Thomas Boston was an evangelical pastor in Ettrick, Scotland in the early 1700s. As an abounding author in the Puritan tradition, Boston declared the importance of not compromising the preaching of doctrine and truth in exchange for a user-friendly, pragmatic approach to ministry (although the word pragmatic would not even exist for another two centuries). It is ironic that this Puritan was warning against a “consumer-driven” approach to ministry 300 years ago that would be the norm in evangelical Christianity today.
From A Soliloquy on the Art of Man-Fishing by Thomas Boston:
Our Lord’s command “Follow me, and I will make you fishers of men” implies a renouncing of our own wisdom. Human wisdom cannot be our guide; we must deny ourselves. Paul refused to preach with wisdom of words (1 Cor. 1:17) – nor did he follow the rules of carnal wisdom. Therefore, oh my soul, renounce your own wisdom. Seek the wisdom that is from above; seek to preach the words of the living God, and not your own. When you determine to take this direction, praying that you might not preach according to your own wisdom and natural reason, you receive God’s signal blessing.
Do not take the way of natural reason or follow the rules of carnal wisdom. Its language will always be, “Spare yourself. Guard your honor and your reputation among men. If you speak freely, they will call you a railer and call your preaching reactionary. Every church will be frightened of you as a monster that would preach them all to hell; and so you shall never be settled. Such and such a man, who has a great influence in the church, will never like you. After all, direct preaching is not the way to win people; it unnerves them from the very beginning. Instead, you should bring them on little by little, being somewhat smooth – at least at first. For this generation is not able to abide such doctrine as what you preach.”

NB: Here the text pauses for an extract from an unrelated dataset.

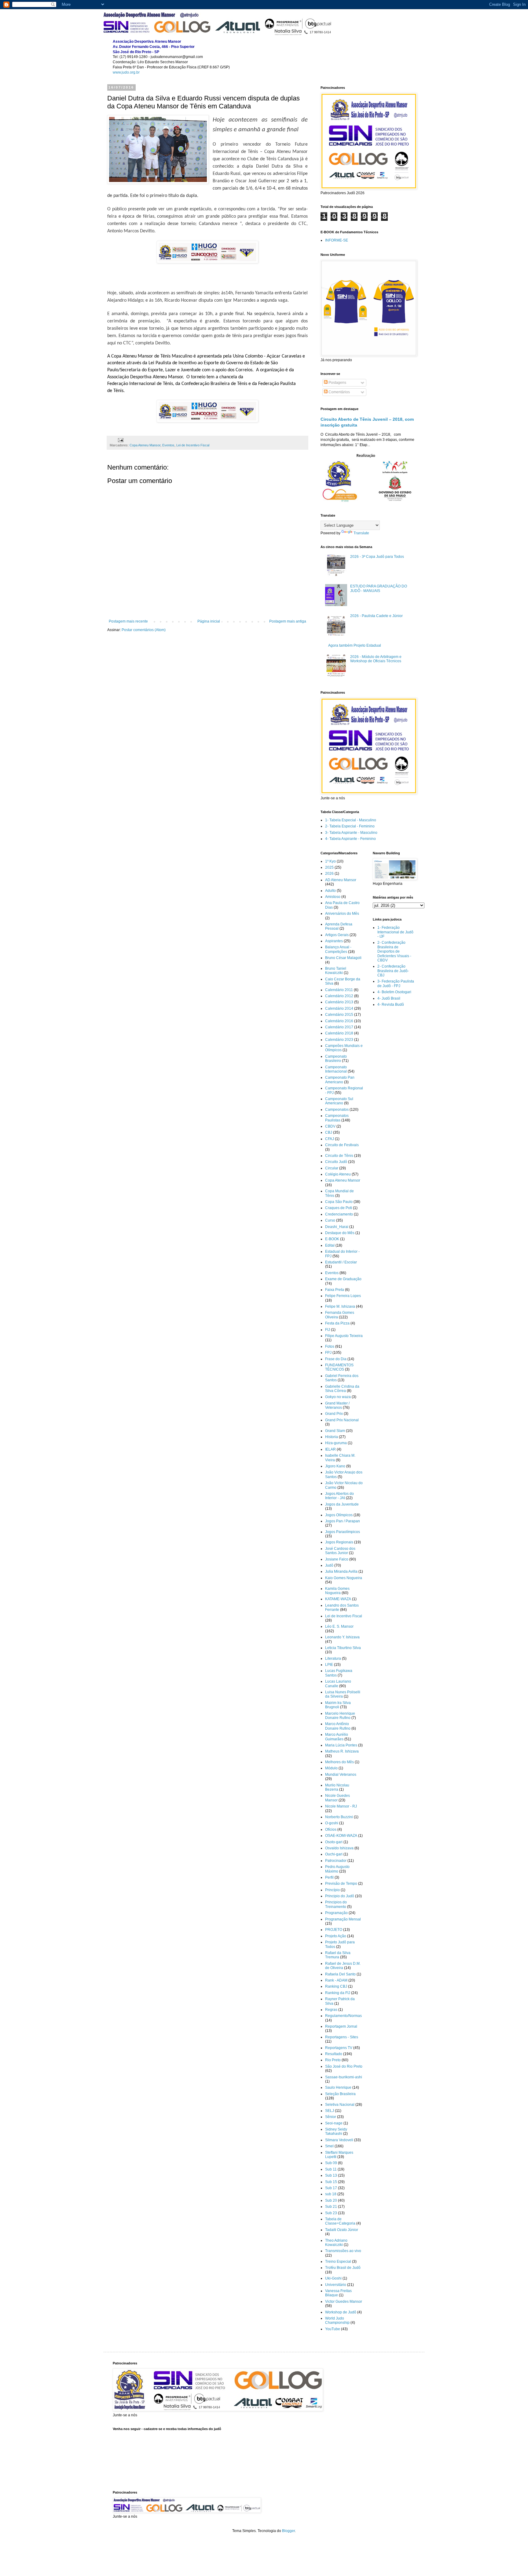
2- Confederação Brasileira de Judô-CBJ (393, 970)
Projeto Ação (335, 1936)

But hear and follow the rules of the wisdom that is from above: “The wisdom of this world is folly with God.” (1 Cor. 3:19) That which is in high esteem among men is nothing in God’s sight. The wisdom that is from above tells us we must deny ourselves. We cannot seek honor, reputation, acclaim, the applause of men, or other such earthly enticements. God’s wisdom will show you rules quite contrary to those of carnal wisdom.

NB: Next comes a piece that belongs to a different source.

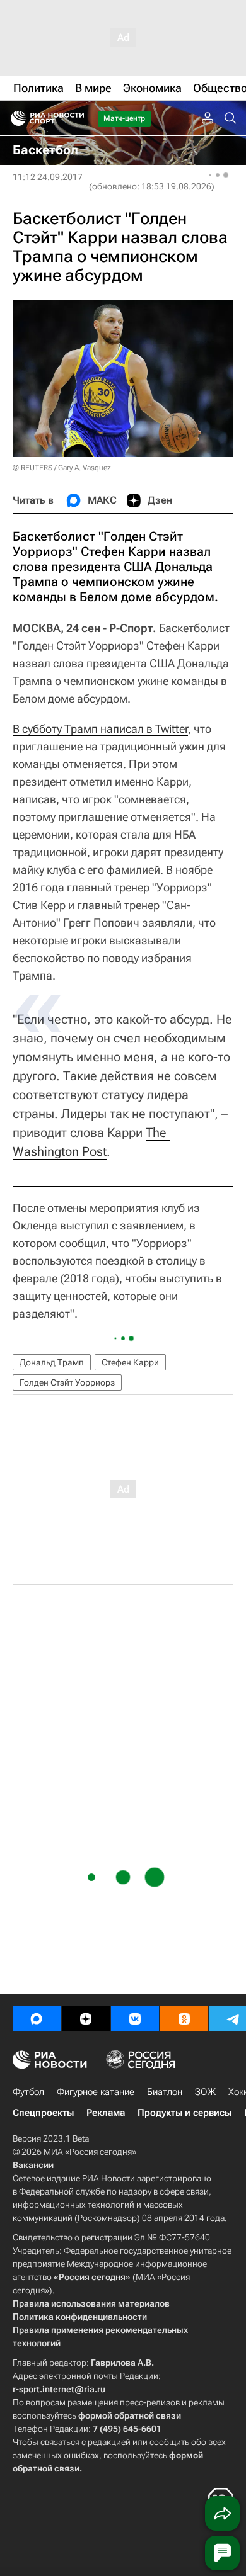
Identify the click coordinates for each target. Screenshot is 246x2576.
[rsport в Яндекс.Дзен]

Thus you see, oh my soul, how carnal wisdom – although it speaks convincingly and with a good deal of seeming reason – is quite contrary to the wisdom that is from above. It promises great advantages to those who follow it, but its promises are not always performed. It threatens great calamity for those who defy it, but neither do its threatenings always come to pass. It makes molehills mountains, and mountains molehills. Therefore reject the wisdom of the world, for it is foolishness with God.